Uma cerimónia repleta de simbolismo
Esta cerimónia aconteceu um dia antes do 25 de Abril, data lembrada nos discursos e no momento musical. Que teve bastante simbolismo. O pianista Mário Laginha interpretou ao piano este tema perante um coro que pedia que Buarque cantasse, mas tal não aconteceu. Chico é autor dos livros Estorvo e Leite Derramado. Apenas alguns exemplos de uma vasta obra que é considerada uma declaração de amor a língua portuguesa.
A entrada tanto de Chico como de ambos os presidentes foi aplaudida de pé pois todos os presentes acreditam que este é um prémio mais que merecido e que a não entrega no tempo certo é apenas uma marca da pouca importância dada a cultura nos últimos anos. Quando assumiu o púlpito, Marcelo pediu a desculpa por esta demora na entrega e Lula da Silva garantia que em Queluz foi «corrigido um absurdo». Lula considera «este prémio é a resposta do talento conta a censura». Chico foi um dos cantores de intervenção (como dizemos em Portugal) que nas suas músicas falou sobre a ditadura militar que o Brasil sofreu. Chico, de 78 anos, é um carioca filho da literatura e da música.
Ambos os políticos defenderam que a língua portuguesa é a nossa casa comum. Os dois chefes de estado assinaram este diploma perante o olhar de vários membros do governo e da diplomacia dos dois países e de dezenas de convidados, incluindo antigos vencedores deste prémio.
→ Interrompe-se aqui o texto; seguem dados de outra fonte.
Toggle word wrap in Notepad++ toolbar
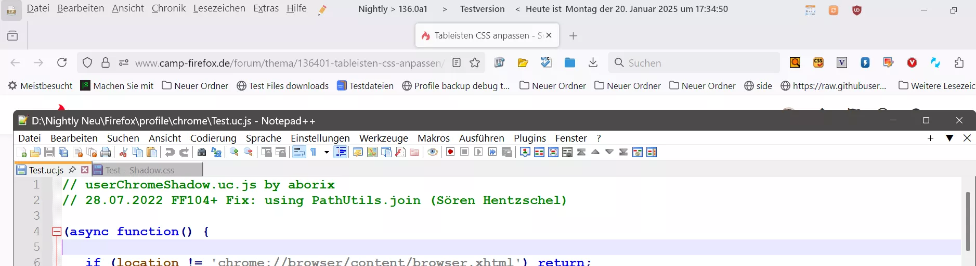Image resolution: width=976 pixels, height=266 pixels. [x=299, y=152]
Chico Buarque, agraciado em 2019, é o vencedor da 31ª edição do Prémio Camões. O valor monetário é de 100 mil euros e o escritor e músico é o 13º cidadão brasileiro a ser distinguido com o galardão máximo da língua portuguesa.
Um prémio criado para homenagear os expoentes máximos da língua portuguesa
Este prémio foi criado em 1988 e tem como objetivo distinguir os autores que tenham uma obra que contribuam para a «projeção e reconhecimento do património literário e cultural da língua comum». Nos termos do Regulamento, Portugal e o Brasil organizam de forma alternada as reuniões e as cerimónias de entrega deste galardão. Depois de Chico Buarque, foram distinguidos o professor e ensaísta português Vítor Manuel Aguiar e Silva, a escritora moçambicana Paulina Chiziane e o escritor brasileiro Silviano Santiago.
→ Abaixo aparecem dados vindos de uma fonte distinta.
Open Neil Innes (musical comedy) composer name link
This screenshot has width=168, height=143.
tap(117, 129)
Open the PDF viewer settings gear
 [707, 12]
O júri, composto por membros de 4 países (Portugal, Brasil, Moçambique e Angola) escolheu o músico e autor brasileiro por unanimidade. O presidente do júri do Prémio Camões, o académico Manuel Frias Martins, espera que esta decisão «sirva para reforçar a união de todas as nações que se entendem em língua portuguesa».
O escritor, visivelmente emocionado, dedicou este prémio a todos os «humilhados e os ofendidos» e não esquece que a ameaça fascista (que paira sobre o Brasil e o mundo) ainda persiste. Também lembrou os pais e as ligações que também tem com Portugal, já que é descendente de judeus sefarditas.